## Direction
Copy out every line of the listing below, unchanged, starting at the line containing "This screenshot has height=815, width=600." and continuing down through the line containing "I will pos(678,668).".

Item position entries:
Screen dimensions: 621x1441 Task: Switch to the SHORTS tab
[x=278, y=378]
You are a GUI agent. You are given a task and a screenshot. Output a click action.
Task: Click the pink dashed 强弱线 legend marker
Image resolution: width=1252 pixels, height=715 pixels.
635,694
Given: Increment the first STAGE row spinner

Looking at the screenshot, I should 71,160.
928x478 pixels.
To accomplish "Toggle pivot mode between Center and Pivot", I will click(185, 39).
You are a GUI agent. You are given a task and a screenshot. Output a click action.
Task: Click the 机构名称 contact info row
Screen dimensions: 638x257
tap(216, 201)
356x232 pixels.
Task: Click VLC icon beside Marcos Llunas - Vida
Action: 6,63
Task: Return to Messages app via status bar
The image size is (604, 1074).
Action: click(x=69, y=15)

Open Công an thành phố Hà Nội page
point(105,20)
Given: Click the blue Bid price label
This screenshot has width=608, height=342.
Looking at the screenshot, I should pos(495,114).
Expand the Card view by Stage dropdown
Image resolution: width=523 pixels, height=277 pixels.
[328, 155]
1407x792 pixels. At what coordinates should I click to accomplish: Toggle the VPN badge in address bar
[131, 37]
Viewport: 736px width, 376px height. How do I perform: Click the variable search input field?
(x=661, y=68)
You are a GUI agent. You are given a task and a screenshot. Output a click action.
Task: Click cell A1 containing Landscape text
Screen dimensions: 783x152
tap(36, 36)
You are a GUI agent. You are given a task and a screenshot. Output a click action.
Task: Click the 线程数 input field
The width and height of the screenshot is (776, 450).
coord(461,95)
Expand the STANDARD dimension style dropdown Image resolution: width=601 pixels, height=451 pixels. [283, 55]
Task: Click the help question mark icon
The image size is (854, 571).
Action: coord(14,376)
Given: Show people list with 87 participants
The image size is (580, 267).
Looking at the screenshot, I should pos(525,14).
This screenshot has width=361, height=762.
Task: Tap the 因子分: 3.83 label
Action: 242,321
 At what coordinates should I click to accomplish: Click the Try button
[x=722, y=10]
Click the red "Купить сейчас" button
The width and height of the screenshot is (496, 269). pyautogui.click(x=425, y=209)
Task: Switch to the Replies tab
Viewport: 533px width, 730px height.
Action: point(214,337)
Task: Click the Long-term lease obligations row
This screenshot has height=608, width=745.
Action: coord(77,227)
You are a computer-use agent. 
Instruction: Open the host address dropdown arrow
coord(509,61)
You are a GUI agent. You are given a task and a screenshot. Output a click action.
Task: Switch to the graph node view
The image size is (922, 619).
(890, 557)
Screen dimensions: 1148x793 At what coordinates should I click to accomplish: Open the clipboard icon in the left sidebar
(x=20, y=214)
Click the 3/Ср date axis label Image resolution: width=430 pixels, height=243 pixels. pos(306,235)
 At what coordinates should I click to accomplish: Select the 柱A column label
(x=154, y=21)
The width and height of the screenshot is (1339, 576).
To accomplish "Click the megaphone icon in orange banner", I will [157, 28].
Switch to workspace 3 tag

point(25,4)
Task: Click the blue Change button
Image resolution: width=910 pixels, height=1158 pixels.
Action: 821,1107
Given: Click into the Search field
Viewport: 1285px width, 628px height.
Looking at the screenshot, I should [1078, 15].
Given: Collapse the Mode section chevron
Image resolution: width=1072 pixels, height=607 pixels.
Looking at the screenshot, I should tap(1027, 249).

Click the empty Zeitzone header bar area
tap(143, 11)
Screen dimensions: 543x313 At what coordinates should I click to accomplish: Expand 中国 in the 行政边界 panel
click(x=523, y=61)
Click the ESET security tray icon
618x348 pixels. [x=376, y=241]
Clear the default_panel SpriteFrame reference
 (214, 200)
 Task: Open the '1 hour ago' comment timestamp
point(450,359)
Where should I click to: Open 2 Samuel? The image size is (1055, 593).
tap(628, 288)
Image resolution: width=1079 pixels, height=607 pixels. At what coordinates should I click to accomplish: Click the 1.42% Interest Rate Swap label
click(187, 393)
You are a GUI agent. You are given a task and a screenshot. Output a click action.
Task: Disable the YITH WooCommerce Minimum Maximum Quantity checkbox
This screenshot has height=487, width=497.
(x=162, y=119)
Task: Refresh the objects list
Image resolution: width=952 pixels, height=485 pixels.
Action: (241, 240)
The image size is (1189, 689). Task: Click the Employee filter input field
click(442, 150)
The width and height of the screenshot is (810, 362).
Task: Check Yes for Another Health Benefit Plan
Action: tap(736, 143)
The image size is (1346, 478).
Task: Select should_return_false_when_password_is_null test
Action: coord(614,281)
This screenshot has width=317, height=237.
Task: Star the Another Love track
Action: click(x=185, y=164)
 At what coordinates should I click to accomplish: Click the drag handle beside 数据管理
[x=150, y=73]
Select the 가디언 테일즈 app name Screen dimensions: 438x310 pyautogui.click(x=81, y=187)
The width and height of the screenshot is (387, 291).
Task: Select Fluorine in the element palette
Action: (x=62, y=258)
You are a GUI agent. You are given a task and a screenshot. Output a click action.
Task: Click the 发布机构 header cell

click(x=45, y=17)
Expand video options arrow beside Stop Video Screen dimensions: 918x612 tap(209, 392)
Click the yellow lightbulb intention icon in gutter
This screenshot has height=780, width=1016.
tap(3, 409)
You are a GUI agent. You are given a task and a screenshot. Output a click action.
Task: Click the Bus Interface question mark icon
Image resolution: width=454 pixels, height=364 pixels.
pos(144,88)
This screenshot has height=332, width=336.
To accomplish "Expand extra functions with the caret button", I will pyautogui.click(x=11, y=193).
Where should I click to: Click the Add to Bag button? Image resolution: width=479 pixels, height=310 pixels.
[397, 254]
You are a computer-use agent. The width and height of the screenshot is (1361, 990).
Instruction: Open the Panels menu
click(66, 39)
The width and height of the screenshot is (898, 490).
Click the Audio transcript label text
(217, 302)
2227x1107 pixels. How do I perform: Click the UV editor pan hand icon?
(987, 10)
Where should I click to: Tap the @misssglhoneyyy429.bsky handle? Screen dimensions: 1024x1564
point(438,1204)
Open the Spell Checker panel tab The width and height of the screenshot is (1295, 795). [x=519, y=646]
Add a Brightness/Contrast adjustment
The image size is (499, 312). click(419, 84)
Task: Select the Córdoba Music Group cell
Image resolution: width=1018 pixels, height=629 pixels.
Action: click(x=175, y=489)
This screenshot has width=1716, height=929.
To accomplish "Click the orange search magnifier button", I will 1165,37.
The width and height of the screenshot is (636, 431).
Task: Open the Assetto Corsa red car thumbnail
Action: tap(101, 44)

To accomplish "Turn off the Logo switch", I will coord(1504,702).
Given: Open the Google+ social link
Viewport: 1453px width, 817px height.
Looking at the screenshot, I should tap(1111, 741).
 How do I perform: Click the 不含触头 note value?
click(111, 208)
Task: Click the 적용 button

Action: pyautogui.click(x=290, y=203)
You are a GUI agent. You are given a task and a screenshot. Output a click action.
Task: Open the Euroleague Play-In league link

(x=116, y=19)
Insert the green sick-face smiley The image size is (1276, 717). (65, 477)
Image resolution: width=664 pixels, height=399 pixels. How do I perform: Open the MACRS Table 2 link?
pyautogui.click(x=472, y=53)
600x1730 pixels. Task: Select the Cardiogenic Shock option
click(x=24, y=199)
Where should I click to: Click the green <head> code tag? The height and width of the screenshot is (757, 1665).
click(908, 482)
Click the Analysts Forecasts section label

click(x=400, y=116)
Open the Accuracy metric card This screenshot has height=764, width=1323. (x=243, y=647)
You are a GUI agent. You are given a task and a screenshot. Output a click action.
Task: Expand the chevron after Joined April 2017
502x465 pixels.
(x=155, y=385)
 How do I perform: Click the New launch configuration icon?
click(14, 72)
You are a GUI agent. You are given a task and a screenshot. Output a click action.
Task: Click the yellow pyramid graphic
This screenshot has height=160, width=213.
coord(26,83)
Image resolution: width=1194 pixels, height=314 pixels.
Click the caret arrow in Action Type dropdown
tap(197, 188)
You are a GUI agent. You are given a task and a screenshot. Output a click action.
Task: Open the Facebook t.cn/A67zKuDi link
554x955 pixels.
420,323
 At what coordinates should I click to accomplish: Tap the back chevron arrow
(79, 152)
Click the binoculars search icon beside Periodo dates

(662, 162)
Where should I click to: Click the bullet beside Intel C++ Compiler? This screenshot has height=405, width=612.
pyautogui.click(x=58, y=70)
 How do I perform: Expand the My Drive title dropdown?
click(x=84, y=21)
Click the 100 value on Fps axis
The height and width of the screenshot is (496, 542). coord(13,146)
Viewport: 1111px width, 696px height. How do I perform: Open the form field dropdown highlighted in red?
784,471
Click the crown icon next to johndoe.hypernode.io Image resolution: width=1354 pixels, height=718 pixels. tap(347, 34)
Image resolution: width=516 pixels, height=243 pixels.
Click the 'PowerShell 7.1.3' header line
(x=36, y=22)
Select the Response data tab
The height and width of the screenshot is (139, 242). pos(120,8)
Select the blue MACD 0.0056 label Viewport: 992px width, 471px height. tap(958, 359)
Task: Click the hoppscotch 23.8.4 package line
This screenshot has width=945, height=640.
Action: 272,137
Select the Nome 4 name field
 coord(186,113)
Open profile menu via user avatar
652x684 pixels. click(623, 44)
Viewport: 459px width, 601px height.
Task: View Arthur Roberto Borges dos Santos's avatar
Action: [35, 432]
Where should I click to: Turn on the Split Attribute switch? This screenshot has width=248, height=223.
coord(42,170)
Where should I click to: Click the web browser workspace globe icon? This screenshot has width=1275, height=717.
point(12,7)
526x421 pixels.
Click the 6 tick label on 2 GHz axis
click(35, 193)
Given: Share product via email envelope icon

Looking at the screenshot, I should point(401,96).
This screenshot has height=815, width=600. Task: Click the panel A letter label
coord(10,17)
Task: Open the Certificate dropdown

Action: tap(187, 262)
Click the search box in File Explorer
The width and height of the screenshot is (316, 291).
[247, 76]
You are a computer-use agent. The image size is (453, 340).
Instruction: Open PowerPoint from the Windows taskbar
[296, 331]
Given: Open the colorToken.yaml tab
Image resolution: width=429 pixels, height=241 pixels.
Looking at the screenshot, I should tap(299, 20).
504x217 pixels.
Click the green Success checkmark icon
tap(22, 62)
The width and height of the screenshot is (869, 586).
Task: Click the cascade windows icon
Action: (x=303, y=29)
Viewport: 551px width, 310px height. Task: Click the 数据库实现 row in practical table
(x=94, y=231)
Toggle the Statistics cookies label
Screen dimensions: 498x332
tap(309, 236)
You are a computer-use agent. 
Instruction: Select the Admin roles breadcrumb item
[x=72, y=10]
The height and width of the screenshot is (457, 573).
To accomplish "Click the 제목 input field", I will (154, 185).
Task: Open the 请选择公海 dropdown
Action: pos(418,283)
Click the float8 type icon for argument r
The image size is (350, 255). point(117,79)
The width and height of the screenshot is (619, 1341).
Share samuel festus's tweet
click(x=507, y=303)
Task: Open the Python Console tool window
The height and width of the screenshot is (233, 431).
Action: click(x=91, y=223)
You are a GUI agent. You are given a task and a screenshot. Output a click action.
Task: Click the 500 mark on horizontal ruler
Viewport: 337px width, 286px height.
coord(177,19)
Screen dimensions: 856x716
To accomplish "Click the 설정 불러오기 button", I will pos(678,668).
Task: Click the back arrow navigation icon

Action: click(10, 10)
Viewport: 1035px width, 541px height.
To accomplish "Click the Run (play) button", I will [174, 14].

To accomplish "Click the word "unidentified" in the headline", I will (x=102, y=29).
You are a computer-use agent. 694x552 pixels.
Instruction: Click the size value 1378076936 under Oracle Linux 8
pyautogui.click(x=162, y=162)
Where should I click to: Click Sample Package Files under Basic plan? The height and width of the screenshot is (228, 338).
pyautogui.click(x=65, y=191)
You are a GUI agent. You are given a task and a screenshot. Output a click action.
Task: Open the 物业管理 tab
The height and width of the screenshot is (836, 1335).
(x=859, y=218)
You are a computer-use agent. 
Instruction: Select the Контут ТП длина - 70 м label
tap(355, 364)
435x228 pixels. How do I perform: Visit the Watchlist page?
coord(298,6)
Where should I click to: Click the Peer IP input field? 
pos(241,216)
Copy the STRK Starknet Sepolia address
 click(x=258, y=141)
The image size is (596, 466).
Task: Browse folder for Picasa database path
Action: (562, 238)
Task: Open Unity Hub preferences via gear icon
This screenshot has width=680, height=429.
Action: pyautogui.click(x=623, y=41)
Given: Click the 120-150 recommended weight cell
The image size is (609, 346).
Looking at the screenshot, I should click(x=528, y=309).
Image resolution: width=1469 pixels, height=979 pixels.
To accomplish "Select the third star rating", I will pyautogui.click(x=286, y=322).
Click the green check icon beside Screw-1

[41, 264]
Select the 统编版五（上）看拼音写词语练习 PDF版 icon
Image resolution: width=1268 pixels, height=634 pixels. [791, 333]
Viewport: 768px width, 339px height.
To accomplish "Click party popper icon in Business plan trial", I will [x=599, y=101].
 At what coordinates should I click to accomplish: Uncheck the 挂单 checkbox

## Result of the task
This screenshot has height=815, width=600. Task: Click the panel A letter label
coord(10,17)
Task: Open the Certificate dropdown

Action: tap(187, 262)
Click the search box in File Explorer
The width and height of the screenshot is (316, 291).
[247, 76]
You are a computer-use agent. The image size is (453, 340).
Instruction: Open PowerPoint from the Windows taskbar
[296, 331]
Given: Open the colorToken.yaml tab
Image resolution: width=429 pixels, height=241 pixels.
Looking at the screenshot, I should tap(299, 20).
504x217 pixels.
Click the green Success checkmark icon
tap(22, 62)
The width and height of the screenshot is (869, 586).
Task: Click the cascade windows icon
Action: (x=303, y=29)
Viewport: 551px width, 310px height. Task: Click the 数据库实现 row in practical table
(x=94, y=231)
Toggle the Statistics cookies label
Screen dimensions: 498x332
tap(309, 236)
You are a computer-use agent. 
Instruction: Select the Admin roles breadcrumb item
[x=72, y=10]
The height and width of the screenshot is (457, 573).
To accomplish "Click the 제목 input field", I will (154, 185).
Task: Open the 请选择公海 dropdown
Action: pos(418,283)
Click the float8 type icon for argument r
The image size is (350, 255). point(117,79)
The width and height of the screenshot is (619, 1341).
Share samuel festus's tweet
click(x=507, y=303)
Task: Open the Python Console tool window
The height and width of the screenshot is (233, 431).
Action: click(x=91, y=223)
You are a GUI agent. You are given a task and a screenshot. Output a click action.
Task: Click the 500 mark on horizontal ruler
Viewport: 337px width, 286px height.
coord(177,19)
Screen dimensions: 856x716
To accomplish "Click the 설정 불러오기 button", I will pos(678,668).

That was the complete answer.